William T. Sherman and Nathan Bedford Forrest: Civil War Criminals

In recent weeks, activists have been retiring the Confederate flag by burning it to symbolize the end of the Civil War. Of course, Fox News objected, but another artist depicted the flag unraveling. A better idea would be to unravel the legacy of two, so-called Civil War heroes who are the reason there are so many unresolved issues from that conflict: William T. Sherman and Nathan Bedford Forrest.

While researching my article for the most underrated Civil War generals for my Memorial Day column (to see who was overlooked on the sites), I frequently came across sites that credited Northern General William T. Sherman along with Southern General Nathan Bedford Forrest with being two of the best in the Civil War, like this one. I have to respectfully disagree.

Why William T. Sherman Is Overrated:

William T. Sherman in the field was a disaster. He allowed the Union army at Shiloh to be completely surprised by Johnston's attack, leading the Northern Army to come within an eyelash of being completely smashed, even as junior officers begged him to take precautions days earlier. "Take your damn regiment back to Ohio," he chastised a prudent inferior officer. "There is no Confederate army closer than Corinth." Thousands of Union soldiers paid the price with their lives that day, and the next, just trying to retake the land Sherman gave up with his foolishness.

Sherman's incompetence continued into the Vicksburg campaign. Thanks to Sherman's loss at Chickasaw Bluffs with futile charges, Ulysses S. Grant was forced to spend valuable months trying to find another way to take the key Mississippi River port. Sherman failed Grant again at Chattanooga, as Patrick Cleburne blocked Sherman's advance. Only a desperate charge by George Thomas' troops saved the day and gave the North the win.

Despite these awful failures, Sherman was rewarded with a promotion and a mission to take Atlanta. Even though he held an overwhelming numerical superiority, he was beaten at Pickett's Mill and Kennesaw Mountain by Joe Johnston outside of Atlanta. Sherman only "took" Atlanta when John Bell Hood (the worst Southern general) failed in his three battles, thanks to Sherman's subordinates like George Thomas (at Peachtree Creek) and John W. Sprague at the Battle of Atlanta. Afterwards, with only civilians and a tiny Confederate forces in the form of Hardee and Hampton, Sherman had a clear path to "victory." But his brutal campaign of burning and plunder lost the peace more than it won the war, leading to decades, even centuries, of Southern bitterness toward Northerners. It was the only way Sherman could win a battle.

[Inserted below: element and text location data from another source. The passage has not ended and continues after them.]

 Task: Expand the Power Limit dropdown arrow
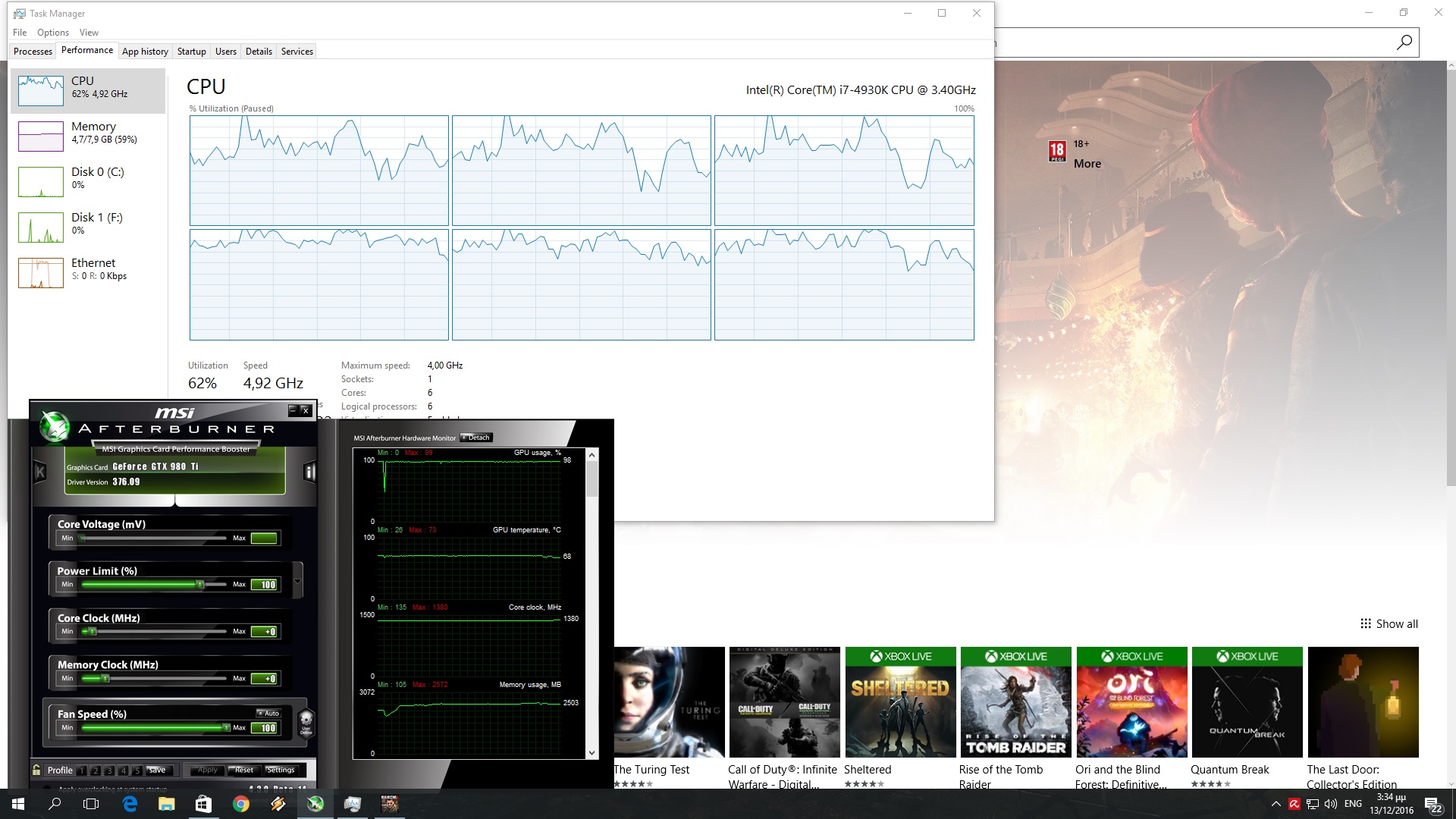(297, 582)

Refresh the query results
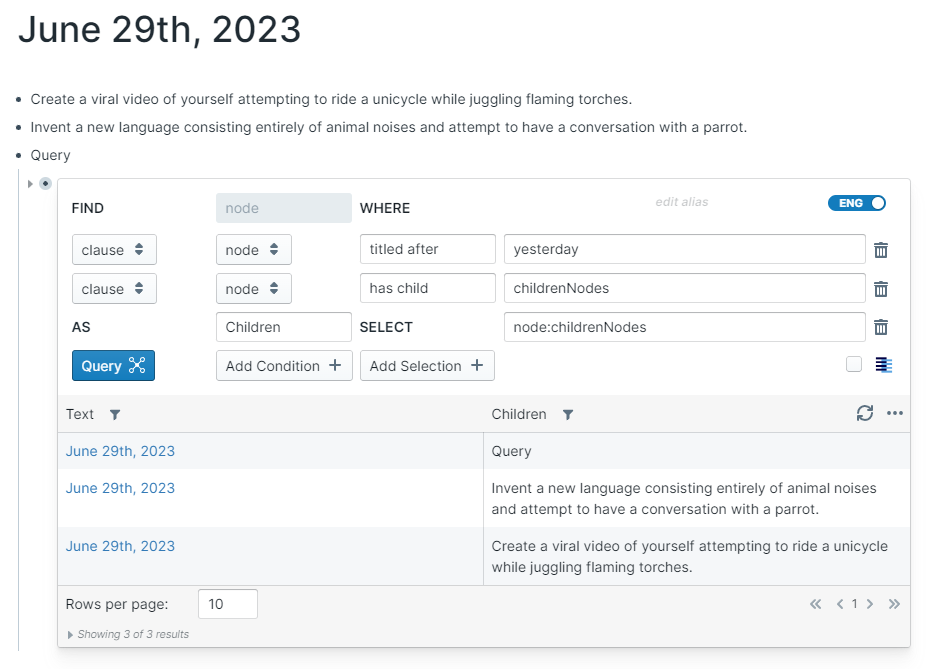(865, 413)
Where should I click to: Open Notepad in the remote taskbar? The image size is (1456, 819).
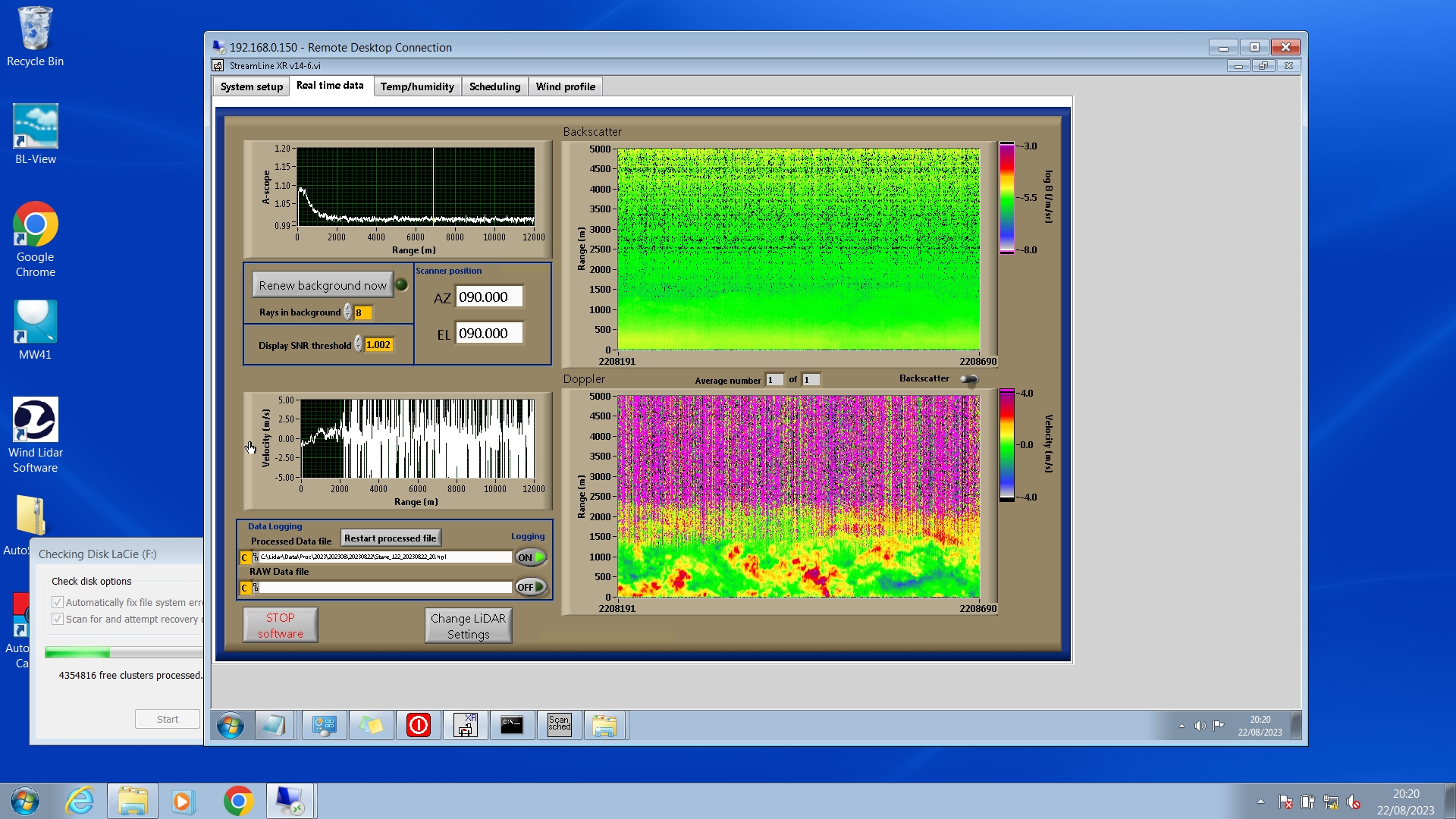pyautogui.click(x=274, y=726)
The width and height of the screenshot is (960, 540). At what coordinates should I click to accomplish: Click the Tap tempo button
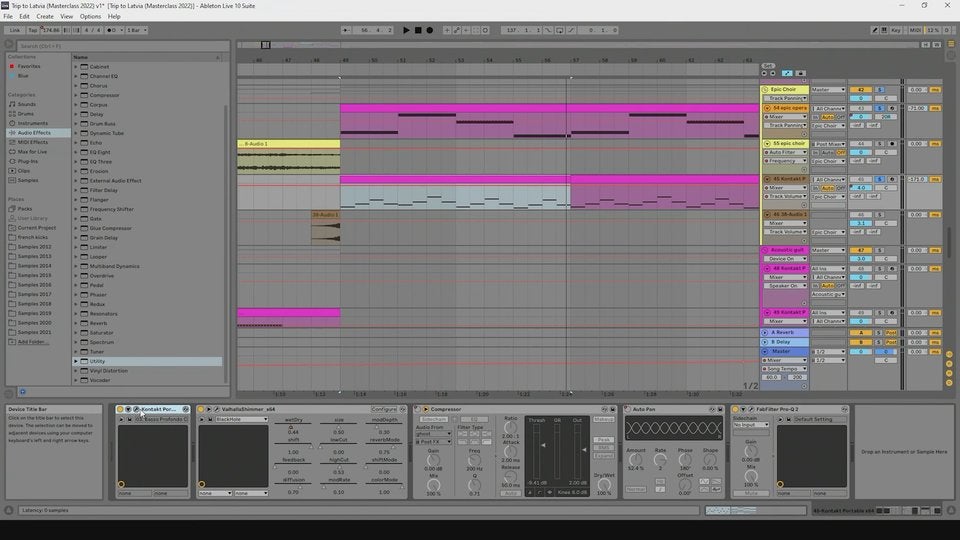pyautogui.click(x=32, y=30)
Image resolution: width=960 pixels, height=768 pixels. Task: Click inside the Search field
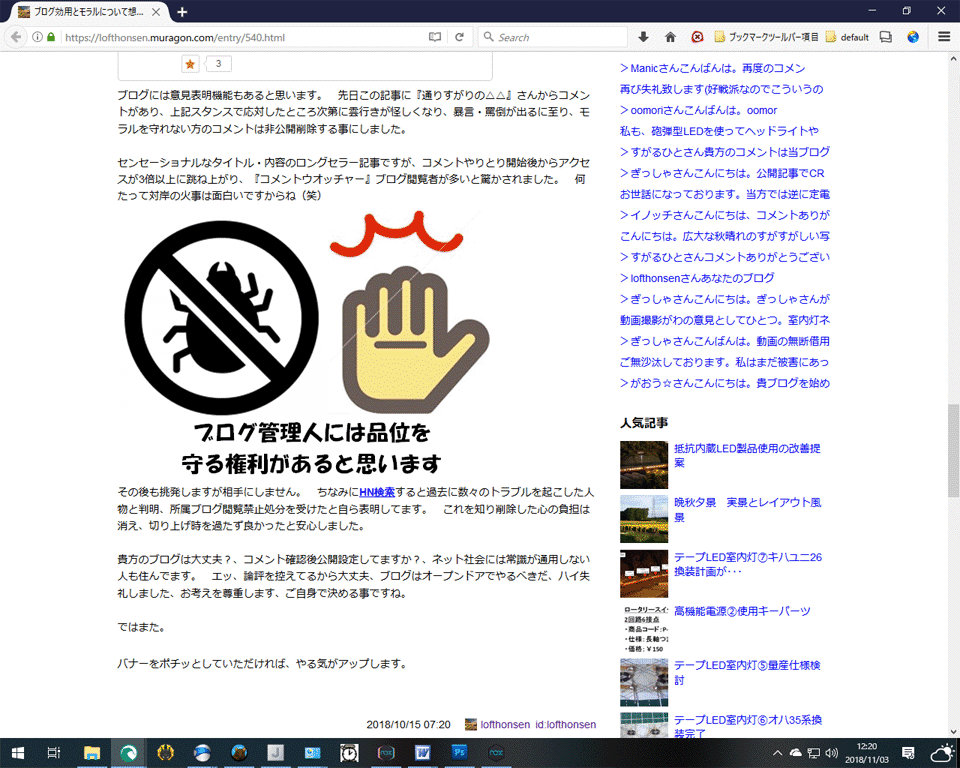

This artwork was made by the great Civil War artist Mort Kunstler and displayed in the LaGrange History Museum. Here's where you can purchase a copy.

Why Nathan Bedford Forrest Is Overrated

Nathan Bedford Forrest usually gets knocked by historians for his role in the Ku Klux Klan, but praised by tacticians for the battles he won. So why is he here? Forrest often times won battles when his focus should have been elsewhere. For example, he had a great victory Brices Crossroads and faked out A. J. Smith near Memphis after losing the Battle of Tupelo, but won such glory during the time he was supposed to be destroying Sherman's supply lines, an even more important task critical to the CSA war effort. He similarly could do little against John Schofield after the Spring Hill escape.

Similarly, he failed to defeat Yankees near Paducah, which might have made Union generals recall significant forces to defend against a raid into Ohio and other Northern states. But he was able to massacre a small force of White Tennesseans and African American soldiers at Ft. Pillow, which only inflamed Northern passions against Southern troops, which by and large didn't kill prisoners as Forrest did. Northerners were less likely to surrender to Confederates now, and prisoner exchanges that broke down the previous year (because the CSA would not release black soldiers and their white officers) never resumed. Whenever Forrest won, other Southerners lost.

It is interesting that after the Civil War, both men sought to team up together when war looked likely to occur with Spain over Cuba in 1873. According to Eddy W. Davison, Forrest offered his services to Sherman, who wrote the War Department a glowing recommendation of Forrest's capabilities. It's probably because Sherman and Forrest were two peas in a pod, falsely lionized by their "accomplishments" in the Civil War, who seemed to fare better against the unarmed than the armed. They are two reasons we seem to have unresolved post-Civil War issues.